Dream Bigger! A Bucket Life is Only Offered to the Bold
What would you dream, if you had no constraints?
No fear of the opinions of others.
No chains to hold your dreams down.
I Challenge you to Dream Big!
If you're going to invest your life in your dream, first make sure it's worthy!
No dream is too big, no dreamer too small.
If people have a low expectations of you,
why would you want to prove them right?
Try this one on for size…
“I'll never let my dreams fall below the sky.
Eagle was I born and Eagle will I die.”
Stop taking the easy win. It's easy, because ...
It's not worth much.
Challenge Yourself!
Which one would you remember more?
Winning an easy race or losing a close one?
Which one would teach you more?
Which one gets you more excited, which one pumps your blood?
Competing against someone you easily crush…

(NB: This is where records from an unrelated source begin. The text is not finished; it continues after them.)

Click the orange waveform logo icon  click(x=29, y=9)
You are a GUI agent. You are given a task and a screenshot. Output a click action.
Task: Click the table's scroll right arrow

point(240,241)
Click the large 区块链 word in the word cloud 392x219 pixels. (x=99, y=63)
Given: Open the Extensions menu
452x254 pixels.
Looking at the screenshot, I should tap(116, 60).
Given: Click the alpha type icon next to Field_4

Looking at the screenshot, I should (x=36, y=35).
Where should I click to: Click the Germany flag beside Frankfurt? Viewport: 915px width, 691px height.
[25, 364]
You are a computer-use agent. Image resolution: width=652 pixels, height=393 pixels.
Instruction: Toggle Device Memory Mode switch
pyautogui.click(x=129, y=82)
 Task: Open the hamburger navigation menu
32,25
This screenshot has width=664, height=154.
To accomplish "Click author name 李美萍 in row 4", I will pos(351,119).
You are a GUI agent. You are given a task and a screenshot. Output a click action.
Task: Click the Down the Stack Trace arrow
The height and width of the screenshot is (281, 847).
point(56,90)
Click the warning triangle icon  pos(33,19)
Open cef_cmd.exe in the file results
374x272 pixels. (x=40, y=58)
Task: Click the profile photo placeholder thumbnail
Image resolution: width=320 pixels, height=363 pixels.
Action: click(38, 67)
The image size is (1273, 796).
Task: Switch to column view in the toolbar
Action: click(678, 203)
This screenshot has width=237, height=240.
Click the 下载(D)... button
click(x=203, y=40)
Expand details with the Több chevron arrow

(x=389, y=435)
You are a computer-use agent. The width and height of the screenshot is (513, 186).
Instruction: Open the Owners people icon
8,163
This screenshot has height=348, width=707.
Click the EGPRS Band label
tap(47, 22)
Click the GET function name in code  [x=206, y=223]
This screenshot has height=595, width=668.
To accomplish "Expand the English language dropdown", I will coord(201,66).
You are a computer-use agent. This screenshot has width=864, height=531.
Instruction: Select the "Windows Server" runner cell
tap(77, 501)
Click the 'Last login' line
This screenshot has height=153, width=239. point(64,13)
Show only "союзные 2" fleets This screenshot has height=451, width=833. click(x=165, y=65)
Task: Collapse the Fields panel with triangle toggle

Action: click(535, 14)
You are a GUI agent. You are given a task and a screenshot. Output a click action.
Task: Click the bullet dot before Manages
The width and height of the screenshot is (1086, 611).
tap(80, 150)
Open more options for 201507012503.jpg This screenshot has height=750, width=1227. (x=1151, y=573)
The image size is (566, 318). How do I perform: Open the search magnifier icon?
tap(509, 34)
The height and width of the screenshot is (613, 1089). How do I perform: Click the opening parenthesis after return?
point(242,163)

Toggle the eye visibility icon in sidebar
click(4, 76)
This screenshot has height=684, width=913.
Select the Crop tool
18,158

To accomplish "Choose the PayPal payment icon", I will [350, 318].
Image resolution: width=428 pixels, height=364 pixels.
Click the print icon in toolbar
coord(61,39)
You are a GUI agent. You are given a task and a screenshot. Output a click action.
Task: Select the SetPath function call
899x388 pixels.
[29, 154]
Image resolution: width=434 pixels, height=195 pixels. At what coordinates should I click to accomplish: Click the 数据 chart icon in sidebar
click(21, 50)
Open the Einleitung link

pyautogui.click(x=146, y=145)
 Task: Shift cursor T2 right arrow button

Or facing an opponent possibly as good as you with,
Equal Resources.
Equal Passion.
Equal Intent to Win.
Now that'll be a victory worth celebrating!
Challenge yourself. You're stronger than you know. You're worthy of celebration.
My Personal journey along this path:
I grew up in a small town in the middle of the Rocky Mountains. Our little town didn't sport a lot of big city trappings.
We only had four fast food restaurants.
We only had two movie theaters.
(One indoor, one outdoor)
But we did have one thing ...
SNOW!!!
Lots of it!
I learned to ski in my backyard (benefits of growing up on the side of a mountain). My first skis were wooden planks about 12 inches long. They strapped to my sneakers by springs wrapped around my ankle.
I was 5 years old.
At 10, I started to ski one and only one way. I'd exit the chair lift, drop into a tuck and not stand back up until I was at the bottom of the slope.
Tucked into a ball, wind screaming past me, silly grin on my face, and the Ski Patrol chasing me down from behind. I skied so fast, I couldn't hear the screams of "Slow down!" And that's what I told them, every time they caught up to me at the bottom of the mountain.
Luckily for me, mountains are big
and I rarely saw the same Ski Patrol officer twice.
The best skiers lived by a phrase that directs me still today.
"If you're not falling, you're not going fast enough!"
So dream big, fail big and dream big again.